Actions to take:
1. In the blog post on the FCC and a climate conference, how many senators introduced the resolution with Sen. Byron Dorgan?
2. Write the next part of the blog post on the FCC and a climate conference, picking up after its final sentence.
>> Begin Excerpted text
We've got a new Think Again column called "FCC vs. The Public" here, and I've got a Nation column called "(Some) Jews Against Obama," here. I've got to fly out early to New Orleans this morning where I'll moderate a "Navigating New Media" panel for PolicyLink's "Regional Equity '08" Summit, and so that's it for me today. Oh, wait, my dad actually sent me something funny, here. It's his first contribution to Altercation, so congrats on that, dad. Now here's George Zornick:
Prominent in this week's Think Again column, on the failures of the FCC and the potential for reform, is the issue of media cross-ownership. The FCC, under Bush-appointed commissioners Michael Powell (son of Colin) and Kevin Martin, led a seven-year campaign to relax ownership rules in a way that would allow companies to increase their holdings in single markets - so, for example, one company could own the newspaper, television and radio stations in one area. The rule changes were passed by the FCC in December and published in the Federal Registry last month.
It's important to note that, just as the column went to press (went to web?), Sen. Byron Dorgan and a group of 13 senators from both sides of the aisle introduced a resolution that, if passed, would stop the ownership rule changes. The Senate has 60 days to vote on the bill. It's really not surprising that the bill has bipartisan sponsorship - who wants one company owning the entire media in their town? Aside from Rupert Murdoch, of course.
If a group of crazy people meet and nobody hears, does it make a sound? We noted last week that the Heartland Institute sponsored a conference in New York City this week -- during some of the unseasonably warmest days of the winter here -- which was intended to deliver a message that not everyone believes in global warming. Scientists and elected officials were paid handsome sums to attend the conference-slash-media event and deliver speeches about the "farce" of global warming.
The organizers are now complaining that the conference was "completely ignored" by the media. Glenn Beck promised to cover the conference "like it was the second coming of Jesus himself," but the Columbia Journalism Review notes that few real reporters braved the banquet rooms of the Times Square Marriott to report on the meeting of the pseudo-scientific minds, and those who did were unsure how seriously to take the conference, sometimes giving too much credence to the positions being presented.
>> End Excerpted text
>> Begin Data lines
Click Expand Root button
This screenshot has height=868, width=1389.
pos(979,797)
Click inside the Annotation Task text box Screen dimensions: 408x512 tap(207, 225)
>> End Data lines
Results for the exercise:
1. A group of 13 senators from both parties.

2.
A few things that could have been noted in coverage of the event: firstly, the planners did a good job by picking a mid-town hotel, because had they chosen to meet downtown, they would have been in the unfortunate position of holding conference in a place that many scientists agree would be underwater if global warming proceeds apace. That the Heartland Institute receives funding from Exxon is also a fact that could have been noted.
Speaking of Glenn Beck, he scored an interview this week with John Hagee, the evangelist who has made a wide range of controversial comments on Islam, women, New Orleans, homosexuality, and the Catholic Church. As you likely know, Hagee is in the headlines because he just endorsed John McCain's presidential campaign. Beck got the pastor right where he wanted him and asked the tough question on every fair person's mind: Might Barack Obama be the Antichrist?
It would be funny if the guy didn't have a prime-time show on one of the nation's largest cable networks.
Just a footnote to Charlotte Allen's silly Washington Post piece, which was ably discussed by Eric and much of the blogosphere this week: the column is based on the premise that women are fainting out of irrational passion for Obama during rallies, which, as I noted in this space, is a complete fiction of the media.
John McCain has won the GOP nomination. Can he win the hearts and minds of the Christian right? Bill Moyers Journal reports on popular conservative evangelist John Hagee and his controversial endorsement of McCain. Hagee, leader of the politically powerful group Christians United for Israel (CUFI), has been criticized for controversial remarks about Catholics and about America's role in the Middle East. Some say his message is dangerous: "It is time for America to...consider a military preemptive strike against Iran to prevent a nuclear holocaust in Israel and a nuclear attack in America," says Hagee in the profile of CUFI in this week's Bill Moyers Journal.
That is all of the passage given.